The 32-year-old Game of Thrones starlet Clarke revealed in a story for the New Yorker on Thursday, 21st March that she underwent two brain surgeries in last eight years.
Clarke said her health started deteriorating in 2011. She wrote,
My trainer had me get into the plank position, and I immediately felt as though an elastic band were squeezing my brain
She further wrote,
I tried to ignore the pain and push through it, but I just couldn't. I told my trainer I had to take a break. Somehow, almost crawling, I made it to the locker room. I reached the toilet, sank to my knees.
The actress went on writing,
The diagnosis was quick and ominous: a subarachnoid hemorrhage (SAH), a life-threatening type of stroke, caused by bleeding into the space surrounding the brain. I'd had an aneurysm, an arterial rupture. As I later learned, about a third of SAH patients died immediately or soon thereafter.

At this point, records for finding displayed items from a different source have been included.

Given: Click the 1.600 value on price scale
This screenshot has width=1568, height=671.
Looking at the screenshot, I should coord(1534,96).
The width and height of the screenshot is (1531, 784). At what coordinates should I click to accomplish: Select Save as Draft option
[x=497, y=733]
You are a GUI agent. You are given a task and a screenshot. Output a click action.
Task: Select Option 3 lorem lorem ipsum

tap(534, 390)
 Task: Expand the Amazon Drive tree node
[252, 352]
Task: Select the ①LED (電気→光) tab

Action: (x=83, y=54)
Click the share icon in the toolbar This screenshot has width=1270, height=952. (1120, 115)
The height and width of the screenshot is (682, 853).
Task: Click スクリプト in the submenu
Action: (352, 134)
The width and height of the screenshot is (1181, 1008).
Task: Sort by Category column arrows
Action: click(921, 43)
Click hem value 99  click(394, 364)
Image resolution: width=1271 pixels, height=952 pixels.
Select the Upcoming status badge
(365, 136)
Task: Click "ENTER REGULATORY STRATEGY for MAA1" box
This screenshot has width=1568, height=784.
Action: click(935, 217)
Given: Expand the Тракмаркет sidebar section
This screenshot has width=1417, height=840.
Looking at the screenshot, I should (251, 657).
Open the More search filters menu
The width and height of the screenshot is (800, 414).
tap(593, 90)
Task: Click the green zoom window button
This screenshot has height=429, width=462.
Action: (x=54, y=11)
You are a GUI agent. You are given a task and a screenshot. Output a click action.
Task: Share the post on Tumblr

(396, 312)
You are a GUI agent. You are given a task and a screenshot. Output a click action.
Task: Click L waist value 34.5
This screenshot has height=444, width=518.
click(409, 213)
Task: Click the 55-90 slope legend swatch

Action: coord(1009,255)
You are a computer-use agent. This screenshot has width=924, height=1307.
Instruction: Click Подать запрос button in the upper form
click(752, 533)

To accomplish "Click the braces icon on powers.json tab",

Emilia Clarke, famous as Daenerys Targaryen on HBO series was diagnosed with the disease in 2011 when she had just completed shooting the first season of the series.
After the diagnosis, she went through a three-hour surgery and spent a few days in ICU before returning home. Again in 2013, her doctors found another aneurysm that required another cerebral surgery. She further wrote,
When they woke me, I was screaming in pain. The procedure had failed. I had a ma s sive bleed and the doctors made it plain that my chances of surviving were precarious if they didn't operate again.
She also said the doctors accessed to her brain in an old-fashioned way as the operation had to happen immediately. Then she spent a month in the hospital. She recalled the days writing "there was terrible anxiety, panic attacks...I felt like a shell of myself.
She further mentioned that she wanted to help others encouraging donations to the charity, "Same You" that provides treatment for people suffering from similar brain injuries.